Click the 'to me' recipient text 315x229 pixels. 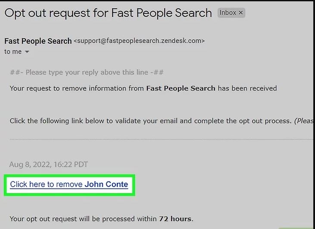click(x=13, y=52)
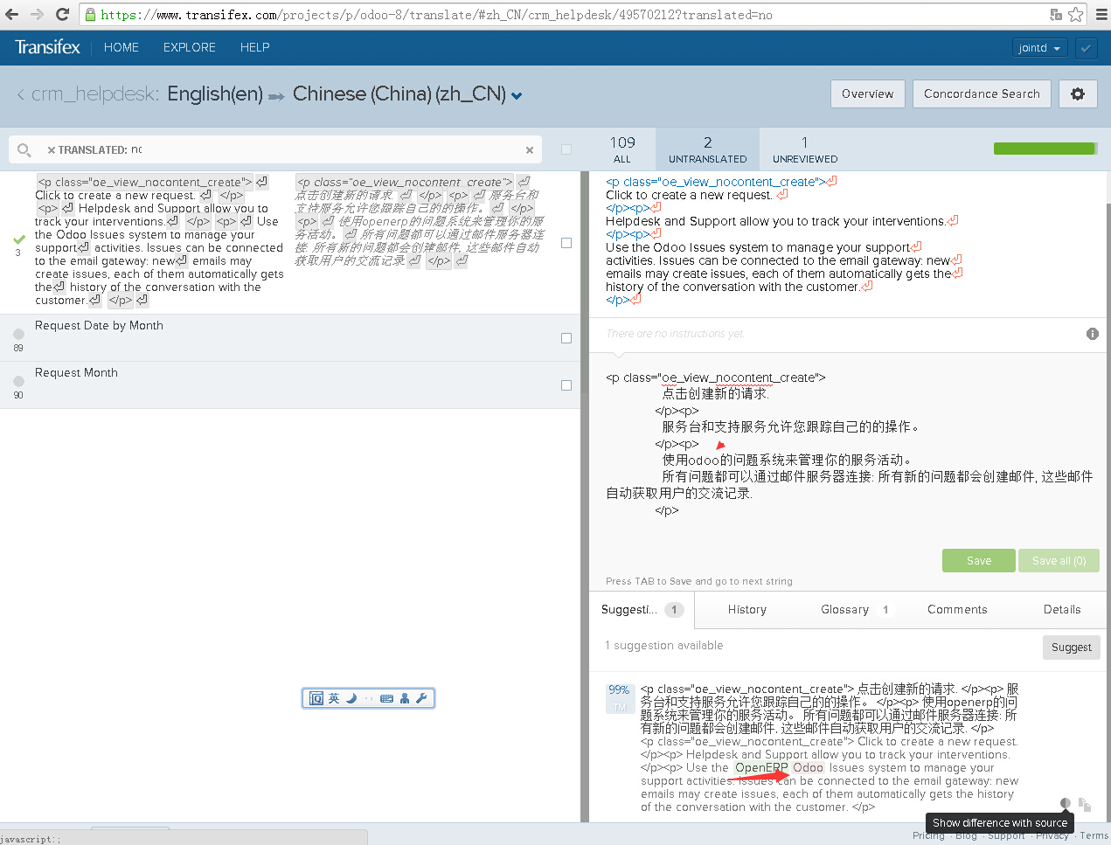This screenshot has width=1111, height=845.
Task: Click the show difference with source icon
Action: 1065,803
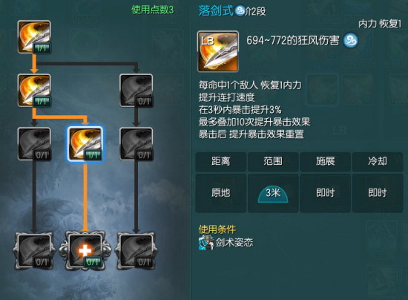
Task: Click the 施展 column header
Action: tap(325, 161)
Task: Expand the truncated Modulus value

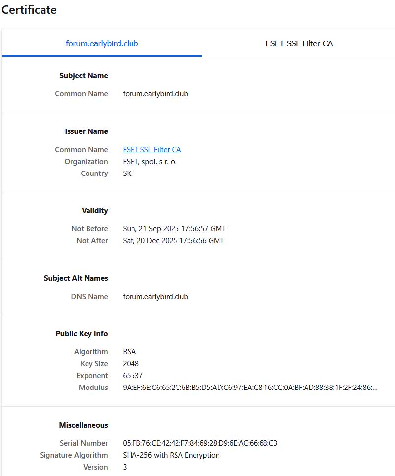Action: click(250, 388)
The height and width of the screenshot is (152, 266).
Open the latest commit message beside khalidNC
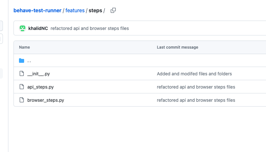click(90, 28)
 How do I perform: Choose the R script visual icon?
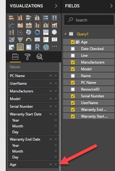(37, 47)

The problem
Only an exact copy of the lines from the one with "Open the latest" through the last line of the listing should be given; pictures must not be included.

Written response
Open the latest commit message beside khalidNC
click(90, 28)
 How do I perform: Choose the R script visual icon?
(37, 47)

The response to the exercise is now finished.